In Argentina, A Visit To World's Highest Solar Energy Park

With loans and solar panels from China, the massive solar park has been opened a year and is already powering the surrounding areas. Now the Chinese supplier is pushing for an expansion.

960,000 solar panels have been installed at the Cauchari park

Silvia Naishtat

CAUCHARI — Driving across the border with Chile into the northwest Argentine department of Susques, you may spot what looks like a black mass in the distance. Arriving at a 4,000-meter altitude in the municipality of Cauchari, what comes into view instead is an assembly of 960,000 solar panels. It is the world's highest photovoltaic (PV) park, which is also the second biggest solar energy facility in Latin America, after Mexico's Aguascalientes plant.

Spread over 800 hectares in an arid landscape, the Cauchari park has been operating for a year, and has so far turned sunshine into 315 megawatts of electricity, enough to power the local provincial capital of Jujuy through the national grid.
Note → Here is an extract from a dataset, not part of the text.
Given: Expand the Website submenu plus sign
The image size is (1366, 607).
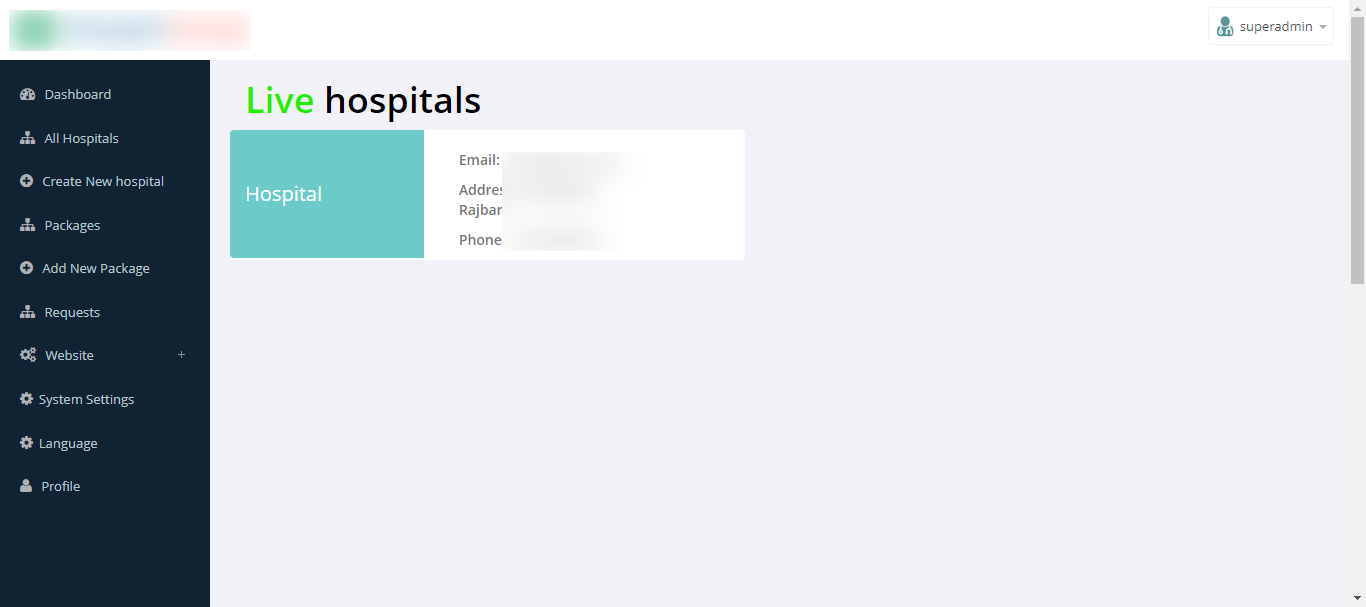Looking at the screenshot, I should (181, 355).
It has also generated some $50 million for the province, which Governor Gerardo Morales has allocated to building 239 schools.

Abundant sunshine, low temperatures

The physicist Martín Albornoz says Cauchari, which means "link to the sun," is exposed to the best solar radiation anywhere. The area has 260 days of sunshine, with no smog and relatively low temperatures, which helps keep the panels in optimal conditions.

Its construction began with a loan of more than $331 million from China's Eximbank, which allowed the purchase of panels made in Shanghai. They arrived in Buenos Aires in 2,500 containers and were later trucked a considerable distance to the site in Cauchari . This was a titanic project that required 1,200 builders and 10-ton cranes, but will save some 780,000 tons of CO2 emissions a year.

It is now run by 60 technicians. Its panels, with a 25-year guarantee, follow the sun's path and are cleaned twice a year. The plant is expected to have a service life of 40 years. Its choice of location was based on power lines traced in the 1990s to export power to Chile, now fed by the park.

Chinese engineers working in an office at the Cauchari park

Xinhua/ZUMA

Chinese want to expand

The plant belongs to the public-sector firm Jemse (Jujuy Energía y Minería), created in 2011 by the province's then governor Eduardo Fellner. Jemse's president, Felipe Albornoz, says that once Chinese credits are repaid in 20 years, Cauchari will earn the province $600 million.

The Argentine Energy ministry must now decide on the park's proposed expansion. The Chinese would pay in $200 million, which will help install 400,000 additional panels and generate enough power for the entire province of Jujuy.

The park's CEO, Guillermo Hoerth, observes that state policies are key to turning Jujuy into a green province. "We must change the production model. The world is rapidly cutting fossil fuel emissions. This is a great opportunity," Hoerth says.

The province's energy chief, Mario Pizarro, says in turn that Susques and three other provincial districts are already self-sufficient with clean energy, and three other districts would soon follow.